WRITTEN PROBLEM: Extend the pandas notebook on uncommon seasonal product categories below, picking up right after its last line of code.

EXCERPTED PASSAGE:
In [1]:
import pandas as pd
import json

# Original dataset
df_orig = pd.read_csv("consolidated_file_cleaned_v2.csv")
df_orig['time'] = pd.to_datetime(df_orig['time'])
df_orig = df_orig[df_orig['suitable_for_seasonal_analysis'] == True]
df_orig['month'] = df_orig['time'].dt.month.astype(str).str.zfill(2)

In [2]:
season_mapping = {
    'rainy': ['06','07','08','09','10','11'],
    'halloween': ['10','11'],
    'christmas': ['09','10','11','12'],
    'valentines': ['02'],
    'holyweek': ['03','04'],
    'summer': ['03','04','05'],
    'back-to-school': ['06','07','08','09']
}

def assign_seasons_multi(month):
    seasons = []
    for s, months in season_mapping.items():
        if month in months:
            seasons.append(s)
    return seasons

df_orig['seasons'] = df_orig['month'].apply(assign_seasons_multi)
df_exploded = df_orig.explode('seasons')

In [3]:
with open("common_categories.json", "r") as f:
    common_json = json.load(f)

common_lookup = {}
for season, toplist in common_json.items():
    common_lookup[season] = {}
    for d in toplist:
        for top_cat, sec_list in d.items():
            common_lookup[season][top_cat] = set(sec_list)

In [4]:
def is_uncommon(row):
    season = row['seasons']
    top_cat = row['top-level_category']
    sec_cat = row['second-level_category']
    if season in common_lookup:
        if top_cat in common_lookup[season]:
            return sec_cat not in common_lookup[season][top_cat]
    return True

df_uncommon = df_exploded[df_exploded.apply(is_uncommon, axis=1)]

In [5]:
# Keep only products that actually sold something
df_uncommon_demand = df_uncommon.groupby(
    ['seasons','top-level_category','second-level_category']
)['sold/m'].sum().reset_index()

# Filter out zero-demand products
df_uncommon_demand = df_uncommon_demand[df_uncommon_demand['sold/m'] > 0]

In [8]:
# Aggregate demand per season
# Sum sold/m for each uncommon category per season
df_uncommon_demand = df_uncommon.groupby(
    ['seasons','top-level_category','second-level_category']
)['sold/m'].sum().reset_index()

RECORDED INFORMATION:
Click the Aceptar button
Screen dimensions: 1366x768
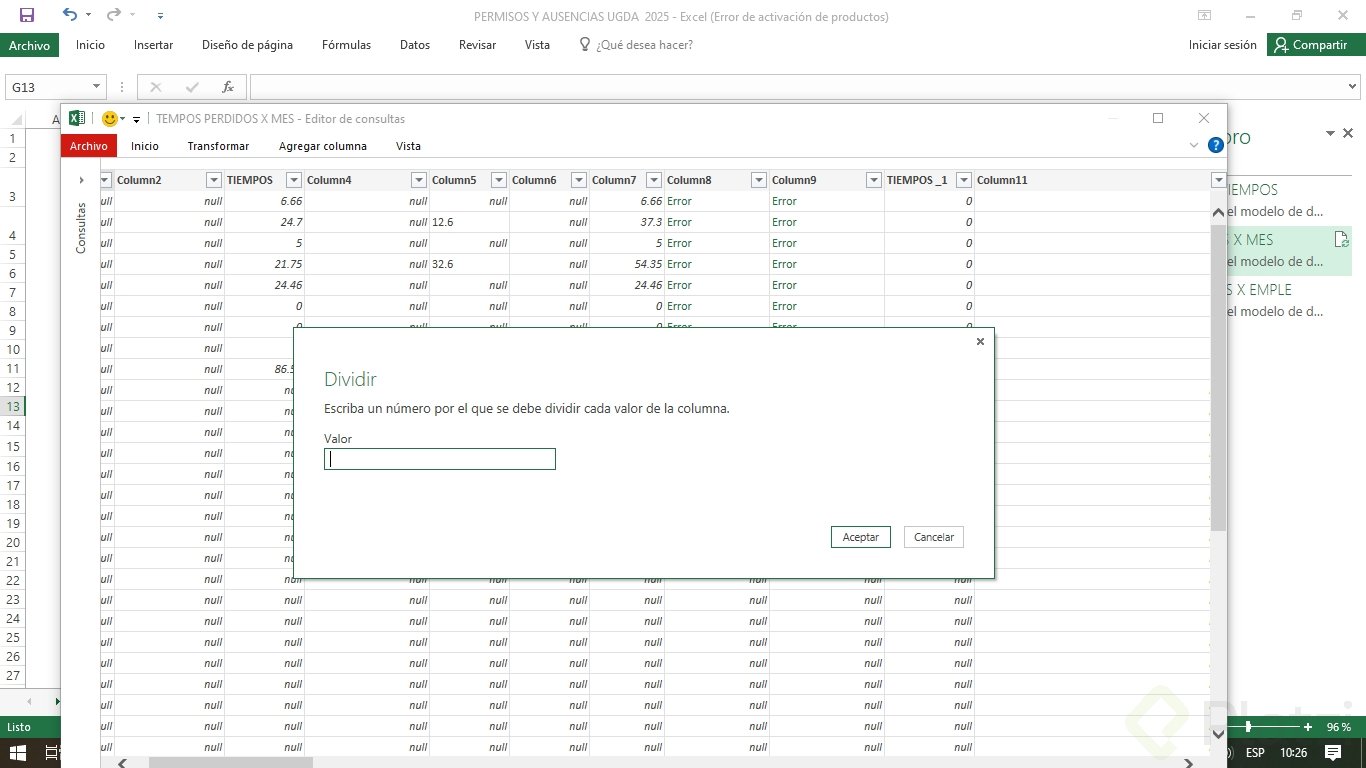click(x=860, y=537)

IN RESPONSE:
# Filter out zero-demand products AND those with sold/m < 1,000,000
THRESHOLD = 1_000_000
df_uncommon_demand = df_uncommon_demand[df_uncommon_demand['sold/m'] >= THRESHOLD]

In [9]:
season_dict = {}
for season in df_uncommon_demand['seasons'].unique():
    season_dict[season] = []
    top_cats = df_uncommon_demand[df_uncommon_demand['seasons']==season]['top-level_category'].unique()
    for top_cat in top_cats:
        sec_list = df_uncommon_demand[
            (df_uncommon_demand['seasons']==season) &
            (df_uncommon_demand['top-level_category']==top_cat)
        ].sort_values('sold/m', ascending=False)['second-level_category'].tolist()
        season_dict[season].append({top_cat: sec_list})

with open('uncommon_categories_in_demand.json','w') as f:
    json.dump(season_dict, f, indent=4)

print("✅ JSON exported: uncommon_categories_in_demand.json")

✅ JSON exported: uncommon_categories_in_demand.json


In [11]:
import pandas as pd
import json

# -----------------------------
# 1. Load JSON and forecast
# -----------------------------
with open("common_categories.json", "r") as f:
    common_json = json.load(f)

# Load hybrid forecasts of uncommon products
hybrid_uncommon = pd.read_json("hybrid_forecasts_uncommon_only.json")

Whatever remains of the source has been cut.